WHAT NEEDS TO BE DONE:
Put every line of the listing below into a Markdown table with the columns "Row" and "Line", numbering the rows in order and skipping blank lines. Leave the pictures out.

ENTRIES SHOWN:

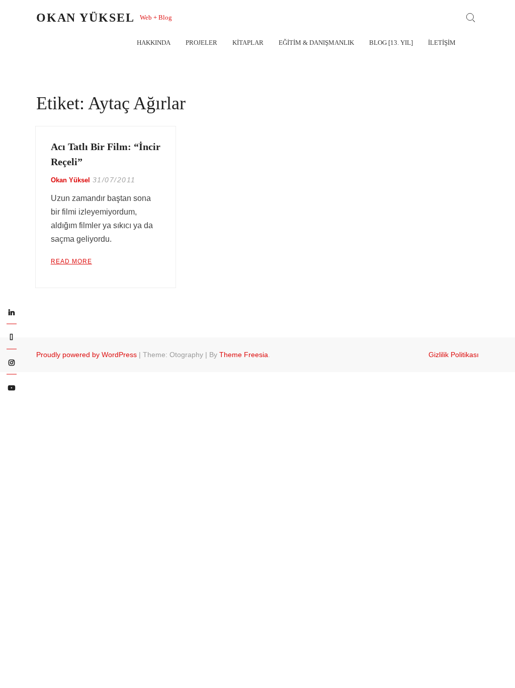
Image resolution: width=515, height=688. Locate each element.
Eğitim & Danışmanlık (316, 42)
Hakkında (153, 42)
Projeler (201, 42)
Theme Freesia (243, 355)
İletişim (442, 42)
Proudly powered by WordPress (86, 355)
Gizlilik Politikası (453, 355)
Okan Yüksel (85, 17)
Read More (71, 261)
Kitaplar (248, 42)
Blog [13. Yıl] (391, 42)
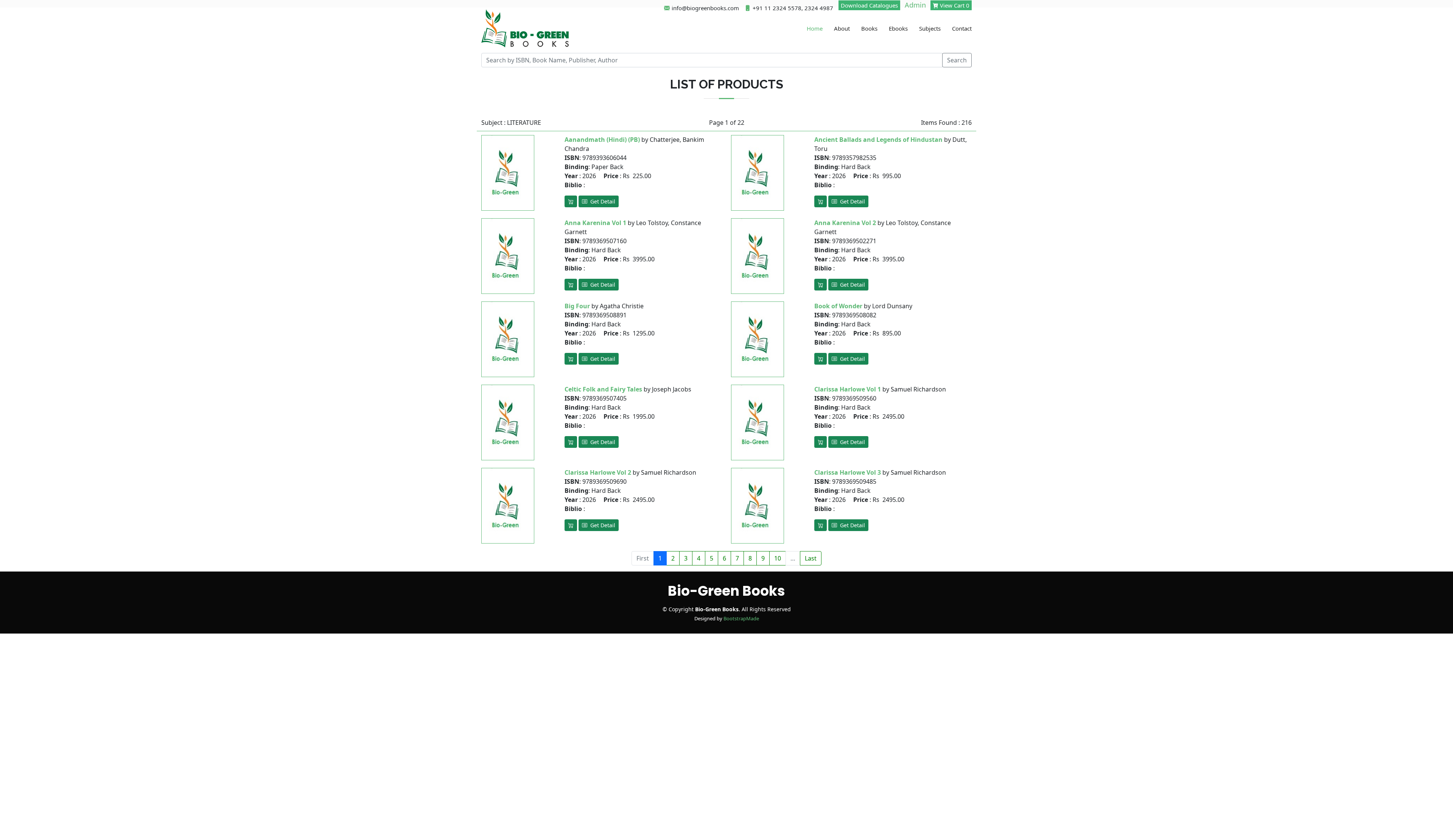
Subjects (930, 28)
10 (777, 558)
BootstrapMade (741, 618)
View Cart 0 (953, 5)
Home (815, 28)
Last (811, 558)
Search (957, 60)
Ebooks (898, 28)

CORRECT RESPONSE:
| Row | Line |
|---|---|
| 1 | Image resolution: width=515, height=688. Locate each element. |
| 2 | Eğitim & Danışmanlık (316, 42) |
| 3 | Hakkında (153, 42) |
| 4 | Projeler (201, 42) |
| 5 | Theme Freesia (243, 355) |
| 6 | İletişim (442, 42) |
| 7 | Proudly powered by WordPress (86, 355) |
| 8 | Gizlilik Politikası (453, 355) |
| 9 | Okan Yüksel (85, 17) |
| 10 | Read More (71, 261) |
| 11 | Kitaplar (248, 42) |
| 12 | Blog [13. Yıl] (391, 42) |
| 13 | Subjects (930, 28) |
| 14 | 10 (777, 558) |
| 15 | BootstrapMade (741, 618) |
| 16 | View Cart 0 (953, 5) |
| 17 | Home (815, 28) |
| 18 | Last (811, 558) |
| 19 | Search (957, 60) |
| 20 | Ebooks (898, 28) |